I like it too...I'm a noob...maybe thats why . I like when the FACE fills the frame (in photos of kids/babies), really up close.


example (first one I saw on google "up close baby photos")


----------



## DiskoJoe (Jan 12, 2012)

It works sometime. Sometimes it doesnt. But I wouldnt say to not do it.


----------



## Big Mike (Jan 12, 2012)

> I like it too...I'm a noob...maybe thats why . I like when the FACE fills the frame (in photos of kids/babies), really up close.


Yes, but the face doesn't fill the frame if you're shooting in horizontal orientation...that's Derrel's point.  Most faces are taller than they are wide.  So if you're shooting a face/head in horizontal, you're probably leaving area on the side(s) and not 'filling the frame'.


----------



## analog.universe (Jan 12, 2012)

Derrel and I have long disagreed on horizontal portraits...  

I think it works a lot of time, even with the tops of heads cut off, makes the photo feel more intimate.  It's probably not "classic", and they probably didn't teach it in photography school decades ago, but whatever.  If you like it then you like it, and if someone connects to it, it's a successful photo.  Often the perfectly framed portrait orientation portrait just feels empty and detached....


----------



## Tight Knot (Jan 12, 2012)

I feel it depends on the photo. This is one that I happen to like and think it works here.


----------



## Big Mike (Jan 12, 2012)

By the way, cutting off parts of things (top of head or something else) brings up the subject of implied completion or implied shapes (I forget what the proper term is).  It works when the viewer can easily 'fill in' the missing area in their mind, because it's easily predictable.  People know that the top of someone's head is round(ish), so if it's cut off in a photo, it's not too disconcerting because the viewer's brain just 'connects the dots'.  

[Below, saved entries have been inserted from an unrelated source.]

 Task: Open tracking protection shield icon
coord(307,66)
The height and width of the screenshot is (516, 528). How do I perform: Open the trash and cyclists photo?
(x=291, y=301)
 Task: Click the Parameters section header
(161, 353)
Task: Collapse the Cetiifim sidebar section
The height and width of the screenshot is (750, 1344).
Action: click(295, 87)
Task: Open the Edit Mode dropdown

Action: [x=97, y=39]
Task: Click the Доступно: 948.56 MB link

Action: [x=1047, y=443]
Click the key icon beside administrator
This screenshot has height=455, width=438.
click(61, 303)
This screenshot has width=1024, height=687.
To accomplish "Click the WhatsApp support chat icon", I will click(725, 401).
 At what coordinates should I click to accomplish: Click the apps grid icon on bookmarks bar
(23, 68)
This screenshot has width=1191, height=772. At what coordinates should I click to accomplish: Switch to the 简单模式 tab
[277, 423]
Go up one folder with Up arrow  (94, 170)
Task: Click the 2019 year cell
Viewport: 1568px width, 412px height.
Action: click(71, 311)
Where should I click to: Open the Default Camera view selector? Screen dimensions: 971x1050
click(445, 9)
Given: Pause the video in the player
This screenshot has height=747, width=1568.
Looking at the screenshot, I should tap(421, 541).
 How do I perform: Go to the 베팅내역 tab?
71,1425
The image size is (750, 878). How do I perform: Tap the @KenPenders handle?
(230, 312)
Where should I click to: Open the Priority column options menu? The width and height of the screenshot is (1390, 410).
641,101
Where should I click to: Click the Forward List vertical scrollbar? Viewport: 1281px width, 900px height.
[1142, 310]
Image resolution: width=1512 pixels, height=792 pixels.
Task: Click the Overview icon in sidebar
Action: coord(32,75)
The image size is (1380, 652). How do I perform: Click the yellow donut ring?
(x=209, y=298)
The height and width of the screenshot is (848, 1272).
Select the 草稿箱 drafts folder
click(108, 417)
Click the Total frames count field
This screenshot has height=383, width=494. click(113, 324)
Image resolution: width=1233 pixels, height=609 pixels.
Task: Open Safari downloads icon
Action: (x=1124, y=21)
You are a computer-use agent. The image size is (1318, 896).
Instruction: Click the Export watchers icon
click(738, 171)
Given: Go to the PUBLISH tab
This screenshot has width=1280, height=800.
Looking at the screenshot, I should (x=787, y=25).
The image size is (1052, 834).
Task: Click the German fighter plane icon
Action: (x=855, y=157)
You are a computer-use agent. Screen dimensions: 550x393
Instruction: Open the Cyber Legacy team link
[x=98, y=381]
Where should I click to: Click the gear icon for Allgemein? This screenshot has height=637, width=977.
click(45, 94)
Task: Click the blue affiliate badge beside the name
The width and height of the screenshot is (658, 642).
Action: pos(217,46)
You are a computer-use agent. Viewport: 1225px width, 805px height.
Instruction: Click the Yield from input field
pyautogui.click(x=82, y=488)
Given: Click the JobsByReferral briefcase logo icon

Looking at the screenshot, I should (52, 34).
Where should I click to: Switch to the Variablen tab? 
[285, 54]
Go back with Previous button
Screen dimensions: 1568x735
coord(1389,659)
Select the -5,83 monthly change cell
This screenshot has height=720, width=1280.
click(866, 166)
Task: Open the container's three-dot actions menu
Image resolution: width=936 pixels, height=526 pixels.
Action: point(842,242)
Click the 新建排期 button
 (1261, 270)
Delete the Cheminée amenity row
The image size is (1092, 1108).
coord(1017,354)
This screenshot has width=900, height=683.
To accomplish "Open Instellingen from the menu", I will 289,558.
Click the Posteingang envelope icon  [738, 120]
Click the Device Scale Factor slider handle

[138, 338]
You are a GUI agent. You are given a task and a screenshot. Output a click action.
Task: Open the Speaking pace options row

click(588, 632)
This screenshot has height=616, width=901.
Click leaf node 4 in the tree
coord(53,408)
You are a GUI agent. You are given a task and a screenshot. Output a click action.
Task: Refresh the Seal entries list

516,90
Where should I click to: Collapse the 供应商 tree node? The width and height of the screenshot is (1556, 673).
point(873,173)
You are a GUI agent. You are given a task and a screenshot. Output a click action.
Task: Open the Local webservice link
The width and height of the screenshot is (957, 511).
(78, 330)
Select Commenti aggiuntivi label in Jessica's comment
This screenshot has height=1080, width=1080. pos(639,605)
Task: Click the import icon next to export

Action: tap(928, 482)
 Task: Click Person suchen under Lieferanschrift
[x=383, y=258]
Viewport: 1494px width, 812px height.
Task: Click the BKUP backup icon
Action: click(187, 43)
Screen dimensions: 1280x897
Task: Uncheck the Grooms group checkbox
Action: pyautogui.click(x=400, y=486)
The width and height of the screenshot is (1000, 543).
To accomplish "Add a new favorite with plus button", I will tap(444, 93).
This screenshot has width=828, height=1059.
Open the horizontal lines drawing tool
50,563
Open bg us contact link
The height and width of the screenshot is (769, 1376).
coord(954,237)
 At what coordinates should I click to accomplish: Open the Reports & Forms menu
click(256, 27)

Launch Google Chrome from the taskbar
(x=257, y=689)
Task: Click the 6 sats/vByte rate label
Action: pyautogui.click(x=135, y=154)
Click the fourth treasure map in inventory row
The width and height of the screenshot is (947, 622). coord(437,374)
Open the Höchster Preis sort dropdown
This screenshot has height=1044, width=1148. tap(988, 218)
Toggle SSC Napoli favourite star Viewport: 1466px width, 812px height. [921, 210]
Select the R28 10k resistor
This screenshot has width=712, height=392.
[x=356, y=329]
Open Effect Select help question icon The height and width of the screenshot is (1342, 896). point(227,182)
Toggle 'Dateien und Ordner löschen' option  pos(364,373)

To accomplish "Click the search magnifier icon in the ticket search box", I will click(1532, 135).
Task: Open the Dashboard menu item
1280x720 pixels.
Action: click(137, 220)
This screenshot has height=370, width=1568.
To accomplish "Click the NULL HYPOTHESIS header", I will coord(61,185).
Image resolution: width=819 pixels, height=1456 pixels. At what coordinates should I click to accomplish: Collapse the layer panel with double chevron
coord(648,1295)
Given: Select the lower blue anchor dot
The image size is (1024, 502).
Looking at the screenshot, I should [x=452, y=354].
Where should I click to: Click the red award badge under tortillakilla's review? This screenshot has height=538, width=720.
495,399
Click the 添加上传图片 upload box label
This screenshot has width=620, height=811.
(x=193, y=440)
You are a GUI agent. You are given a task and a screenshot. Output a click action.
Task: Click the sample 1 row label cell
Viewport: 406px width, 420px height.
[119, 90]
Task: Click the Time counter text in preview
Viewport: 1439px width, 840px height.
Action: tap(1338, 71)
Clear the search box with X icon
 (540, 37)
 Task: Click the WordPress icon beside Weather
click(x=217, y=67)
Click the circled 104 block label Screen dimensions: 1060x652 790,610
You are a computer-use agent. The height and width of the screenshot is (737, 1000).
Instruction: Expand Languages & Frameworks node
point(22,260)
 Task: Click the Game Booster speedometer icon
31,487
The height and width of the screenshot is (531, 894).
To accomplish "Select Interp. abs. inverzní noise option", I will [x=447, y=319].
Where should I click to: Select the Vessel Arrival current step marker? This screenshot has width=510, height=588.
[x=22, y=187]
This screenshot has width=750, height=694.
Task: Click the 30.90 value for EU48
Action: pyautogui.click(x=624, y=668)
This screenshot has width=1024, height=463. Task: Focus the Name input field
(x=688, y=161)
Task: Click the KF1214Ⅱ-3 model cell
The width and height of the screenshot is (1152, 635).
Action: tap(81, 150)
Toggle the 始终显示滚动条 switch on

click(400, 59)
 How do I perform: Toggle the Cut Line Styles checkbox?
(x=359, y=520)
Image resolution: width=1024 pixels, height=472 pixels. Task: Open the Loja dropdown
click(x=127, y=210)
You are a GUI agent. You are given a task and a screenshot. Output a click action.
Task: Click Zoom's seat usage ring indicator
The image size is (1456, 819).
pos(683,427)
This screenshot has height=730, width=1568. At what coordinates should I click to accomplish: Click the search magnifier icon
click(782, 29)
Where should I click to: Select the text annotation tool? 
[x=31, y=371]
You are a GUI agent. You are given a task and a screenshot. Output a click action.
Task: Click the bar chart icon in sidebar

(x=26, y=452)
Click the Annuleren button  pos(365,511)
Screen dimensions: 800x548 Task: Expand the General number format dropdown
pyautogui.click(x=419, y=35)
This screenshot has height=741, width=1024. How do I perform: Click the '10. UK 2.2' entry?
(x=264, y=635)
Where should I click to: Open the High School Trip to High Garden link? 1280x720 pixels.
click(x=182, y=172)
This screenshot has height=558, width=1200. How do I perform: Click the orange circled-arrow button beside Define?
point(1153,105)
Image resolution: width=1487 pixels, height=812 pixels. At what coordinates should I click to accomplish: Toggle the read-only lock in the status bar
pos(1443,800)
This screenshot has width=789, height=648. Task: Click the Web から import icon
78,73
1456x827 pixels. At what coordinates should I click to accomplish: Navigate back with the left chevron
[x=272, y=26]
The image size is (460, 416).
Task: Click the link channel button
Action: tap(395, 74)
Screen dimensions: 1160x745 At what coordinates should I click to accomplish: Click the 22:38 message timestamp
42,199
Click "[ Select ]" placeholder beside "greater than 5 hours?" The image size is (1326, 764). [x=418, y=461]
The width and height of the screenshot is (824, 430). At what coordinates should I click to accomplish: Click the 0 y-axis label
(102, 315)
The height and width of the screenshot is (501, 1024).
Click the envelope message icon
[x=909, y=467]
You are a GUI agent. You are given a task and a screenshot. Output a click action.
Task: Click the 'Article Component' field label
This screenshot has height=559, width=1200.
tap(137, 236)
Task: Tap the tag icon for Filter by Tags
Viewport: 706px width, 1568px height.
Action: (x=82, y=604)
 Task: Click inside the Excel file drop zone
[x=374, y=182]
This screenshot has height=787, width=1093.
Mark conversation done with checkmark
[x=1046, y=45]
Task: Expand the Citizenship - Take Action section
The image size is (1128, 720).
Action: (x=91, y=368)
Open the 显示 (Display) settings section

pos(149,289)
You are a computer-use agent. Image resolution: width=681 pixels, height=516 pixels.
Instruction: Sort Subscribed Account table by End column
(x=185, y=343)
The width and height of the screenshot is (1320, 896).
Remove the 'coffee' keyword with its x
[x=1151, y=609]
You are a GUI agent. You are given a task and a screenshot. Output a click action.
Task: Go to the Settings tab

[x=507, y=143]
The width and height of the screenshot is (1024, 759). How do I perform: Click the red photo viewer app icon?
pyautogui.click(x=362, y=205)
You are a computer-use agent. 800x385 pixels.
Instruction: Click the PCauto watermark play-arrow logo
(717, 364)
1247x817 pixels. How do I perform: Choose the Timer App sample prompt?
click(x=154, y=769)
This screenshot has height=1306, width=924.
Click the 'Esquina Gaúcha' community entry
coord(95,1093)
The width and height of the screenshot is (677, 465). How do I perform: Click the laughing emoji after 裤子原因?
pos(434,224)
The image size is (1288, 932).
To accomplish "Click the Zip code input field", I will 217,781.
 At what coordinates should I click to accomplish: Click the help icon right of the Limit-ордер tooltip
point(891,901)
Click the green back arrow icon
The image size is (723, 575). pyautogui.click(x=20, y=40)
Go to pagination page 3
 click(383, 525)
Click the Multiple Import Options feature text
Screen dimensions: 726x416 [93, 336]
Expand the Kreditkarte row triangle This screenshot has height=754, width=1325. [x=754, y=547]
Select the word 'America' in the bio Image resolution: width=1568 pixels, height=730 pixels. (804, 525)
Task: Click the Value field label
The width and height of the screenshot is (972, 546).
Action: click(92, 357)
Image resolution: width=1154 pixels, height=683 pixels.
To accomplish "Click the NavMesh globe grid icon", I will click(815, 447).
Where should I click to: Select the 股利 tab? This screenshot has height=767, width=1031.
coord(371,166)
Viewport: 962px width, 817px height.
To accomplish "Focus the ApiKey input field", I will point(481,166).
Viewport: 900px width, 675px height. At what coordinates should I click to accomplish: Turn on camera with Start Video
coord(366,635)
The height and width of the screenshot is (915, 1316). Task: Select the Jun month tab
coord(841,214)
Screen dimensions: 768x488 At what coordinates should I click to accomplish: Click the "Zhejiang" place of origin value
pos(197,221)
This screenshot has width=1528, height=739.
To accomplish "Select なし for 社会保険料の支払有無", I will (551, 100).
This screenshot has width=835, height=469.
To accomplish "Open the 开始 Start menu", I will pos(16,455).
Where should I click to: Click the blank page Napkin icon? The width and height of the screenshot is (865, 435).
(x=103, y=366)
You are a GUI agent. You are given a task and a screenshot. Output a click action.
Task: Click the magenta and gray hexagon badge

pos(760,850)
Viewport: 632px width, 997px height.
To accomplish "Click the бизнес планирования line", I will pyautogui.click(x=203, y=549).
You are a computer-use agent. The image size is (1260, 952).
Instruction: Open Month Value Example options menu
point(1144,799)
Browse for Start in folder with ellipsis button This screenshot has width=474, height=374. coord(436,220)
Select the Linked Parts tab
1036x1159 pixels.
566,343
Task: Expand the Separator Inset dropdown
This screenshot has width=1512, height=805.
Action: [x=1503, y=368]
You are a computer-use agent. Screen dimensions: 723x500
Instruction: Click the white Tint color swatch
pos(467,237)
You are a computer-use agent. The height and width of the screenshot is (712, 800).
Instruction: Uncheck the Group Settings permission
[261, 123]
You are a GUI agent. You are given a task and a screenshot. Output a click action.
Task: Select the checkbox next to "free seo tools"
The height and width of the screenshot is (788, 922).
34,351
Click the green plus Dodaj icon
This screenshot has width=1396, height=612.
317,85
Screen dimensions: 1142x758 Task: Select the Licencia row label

But, if you cut off something that isn't as predictable as the top of a head, then the image feels incomplete...making for bad composition and a weak image.  

So yes, it can work but you really need to consider the subject matter.  In most cases yes, I'd say that including the chin is much more important than the top of the head.


----------



## KmH (Jan 12, 2012)

Derrel said:


> Uh, sorry but no to this: "*I like it. Even more when the photo is done horizontally*."
> 
> This ain't the cinema, or CinemaScope.


Or TV?


----------



## kundalini (Jan 12, 2012)

I don't have a problem if the top of the head is cut off much for the reasons that Big Mike stated, the brain connects the dots. But if you cut off the chin you are taking away an intregal part of the mask and it does look amputated. Sometimes a horizontal orientation is okay, but I think a square crop would be better and seldom does either have the same impact as a vertical.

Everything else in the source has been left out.